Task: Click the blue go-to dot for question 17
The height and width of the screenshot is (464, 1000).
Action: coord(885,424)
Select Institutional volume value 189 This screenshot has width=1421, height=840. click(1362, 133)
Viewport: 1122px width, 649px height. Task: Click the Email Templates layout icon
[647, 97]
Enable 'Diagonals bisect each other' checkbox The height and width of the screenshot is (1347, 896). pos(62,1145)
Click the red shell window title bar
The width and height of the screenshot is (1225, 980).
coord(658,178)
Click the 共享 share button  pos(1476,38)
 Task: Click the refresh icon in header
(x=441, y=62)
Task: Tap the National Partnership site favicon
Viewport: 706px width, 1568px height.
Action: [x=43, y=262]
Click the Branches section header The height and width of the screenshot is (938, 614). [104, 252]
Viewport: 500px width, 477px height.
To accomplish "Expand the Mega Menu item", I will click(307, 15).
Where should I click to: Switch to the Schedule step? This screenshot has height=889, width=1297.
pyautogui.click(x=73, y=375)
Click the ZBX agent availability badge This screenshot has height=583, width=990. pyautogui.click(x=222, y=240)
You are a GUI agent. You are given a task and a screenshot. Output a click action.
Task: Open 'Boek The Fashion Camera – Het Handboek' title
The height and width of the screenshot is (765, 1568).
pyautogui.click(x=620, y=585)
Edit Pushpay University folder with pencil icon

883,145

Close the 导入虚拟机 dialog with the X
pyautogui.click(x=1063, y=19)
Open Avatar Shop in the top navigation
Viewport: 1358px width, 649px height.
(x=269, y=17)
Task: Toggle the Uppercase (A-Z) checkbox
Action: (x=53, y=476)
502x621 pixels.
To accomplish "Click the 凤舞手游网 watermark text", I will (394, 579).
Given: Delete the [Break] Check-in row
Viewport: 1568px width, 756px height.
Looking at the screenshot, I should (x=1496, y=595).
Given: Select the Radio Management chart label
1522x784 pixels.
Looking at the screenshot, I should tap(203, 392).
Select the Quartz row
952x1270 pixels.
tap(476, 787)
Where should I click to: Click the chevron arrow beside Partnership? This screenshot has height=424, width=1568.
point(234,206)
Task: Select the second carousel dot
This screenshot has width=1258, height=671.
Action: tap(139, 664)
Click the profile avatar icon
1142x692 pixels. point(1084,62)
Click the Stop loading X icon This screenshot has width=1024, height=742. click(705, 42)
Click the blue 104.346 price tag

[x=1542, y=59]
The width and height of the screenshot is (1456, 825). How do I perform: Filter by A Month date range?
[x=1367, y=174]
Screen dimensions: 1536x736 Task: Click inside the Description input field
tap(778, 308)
****
## Work request
Please print all of the material again with no alteration.

## Exercise solution
Task: Click the blue go-to dot for question 17
The height and width of the screenshot is (464, 1000).
Action: coord(885,424)
Select Institutional volume value 189 This screenshot has width=1421, height=840. click(1362, 133)
Viewport: 1122px width, 649px height. Task: Click the Email Templates layout icon
[647, 97]
Enable 'Diagonals bisect each other' checkbox The height and width of the screenshot is (1347, 896). pos(62,1145)
Click the red shell window title bar
The width and height of the screenshot is (1225, 980).
coord(658,178)
Click the 共享 share button  pos(1476,38)
 Task: Click the refresh icon in header
(x=441, y=62)
Task: Tap the National Partnership site favicon
Viewport: 706px width, 1568px height.
Action: [x=43, y=262]
Click the Branches section header The height and width of the screenshot is (938, 614). [104, 252]
Viewport: 500px width, 477px height.
To accomplish "Expand the Mega Menu item", I will click(307, 15).
Where should I click to: Switch to the Schedule step? This screenshot has height=889, width=1297.
pyautogui.click(x=73, y=375)
Click the ZBX agent availability badge This screenshot has height=583, width=990. pyautogui.click(x=222, y=240)
You are a GUI agent. You are given a task and a screenshot. Output a click action.
Task: Open 'Boek The Fashion Camera – Het Handboek' title
The height and width of the screenshot is (765, 1568).
pyautogui.click(x=620, y=585)
Edit Pushpay University folder with pencil icon

883,145

Close the 导入虚拟机 dialog with the X
pyautogui.click(x=1063, y=19)
Open Avatar Shop in the top navigation
Viewport: 1358px width, 649px height.
(x=269, y=17)
Task: Toggle the Uppercase (A-Z) checkbox
Action: (x=53, y=476)
502x621 pixels.
To accomplish "Click the 凤舞手游网 watermark text", I will (394, 579).
Given: Delete the [Break] Check-in row
Viewport: 1568px width, 756px height.
Looking at the screenshot, I should (x=1496, y=595).
Given: Select the Radio Management chart label
1522x784 pixels.
Looking at the screenshot, I should tap(203, 392).
Select the Quartz row
952x1270 pixels.
tap(476, 787)
Where should I click to: Click the chevron arrow beside Partnership? This screenshot has height=424, width=1568.
point(234,206)
Task: Select the second carousel dot
This screenshot has width=1258, height=671.
Action: tap(139, 664)
Click the profile avatar icon
1142x692 pixels. point(1084,62)
Click the Stop loading X icon This screenshot has width=1024, height=742. click(705, 42)
Click the blue 104.346 price tag

[x=1542, y=59]
The width and height of the screenshot is (1456, 825). How do I perform: Filter by A Month date range?
[x=1367, y=174]
Screen dimensions: 1536x736 Task: Click inside the Description input field
tap(778, 308)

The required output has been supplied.